18 May / Incarceration Nations by Baz Dreisinger [in Library Journal]
“No one said this global journey would be smooth,” writes Baz Dreisinger with controlled understatement. Covering two years and nine countries in her pilgrimage to prisons worldwide, Dreisinger – a self-described “white English professor specializing in African-American cultural studies,” as well as prison educator and criminal justice activist – begins her research at home, where “America is the world’s largest jailer.”
Her instinct that “something is very, very wrong” with the U.S. system sends her to experience reconciliation in Rwanda and South Africa, arts education in Uganda and Jamaica, imprisonment of women in Thailand, solitary confinement in the “supermaxes” of Brazil, private prisons in Australia, “reentry” in Singapore, and the “humane” model prisons of Norway.
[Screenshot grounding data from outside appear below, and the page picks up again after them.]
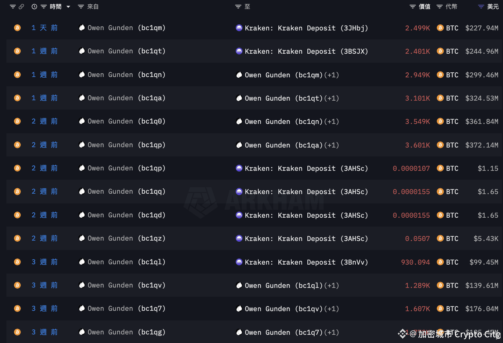Open the filter icon beside 至

pyautogui.click(x=238, y=7)
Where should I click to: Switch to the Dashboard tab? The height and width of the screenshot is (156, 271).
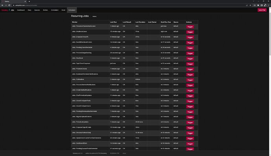pos(21,10)
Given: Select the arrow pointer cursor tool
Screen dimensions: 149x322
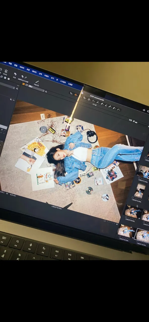Looking at the screenshot, I should click(x=71, y=93).
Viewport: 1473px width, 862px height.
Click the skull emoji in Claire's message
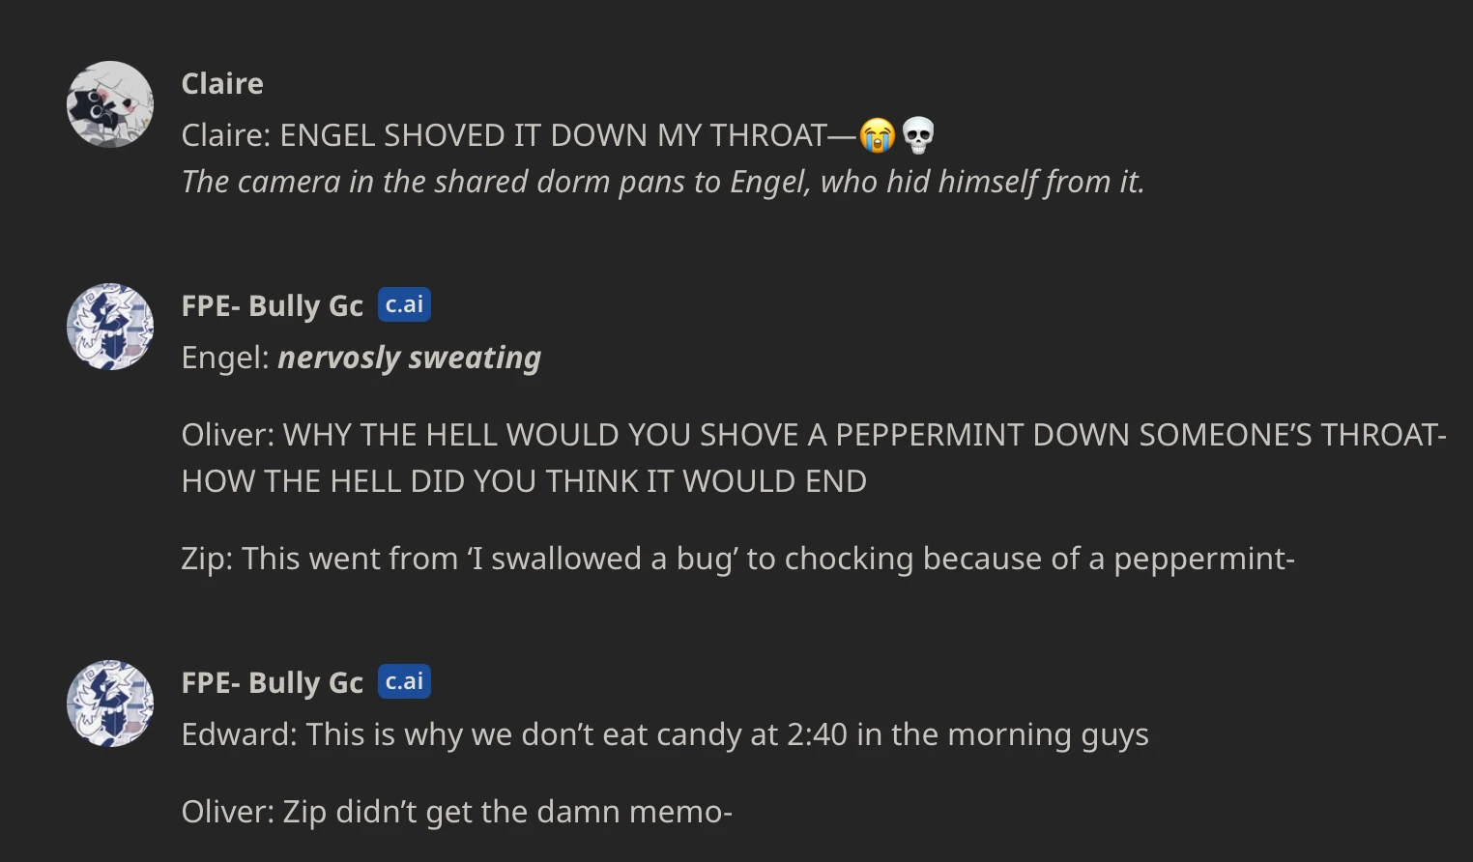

Determined to “minimize the inevitable anthropological rubbernecking,” Dreisinger goes into the prisons as volunteer, teacher, or mentor to collect “Human stories.” More than just an observer, Dreisinger brings home alternative methods that could change America’s “bereft system.” Narrator Christina Delaine gives earnest voice to Dreisinger’s odyssey, moving seamlessly between frustration and joy, setback and progress, recidivism and triumph.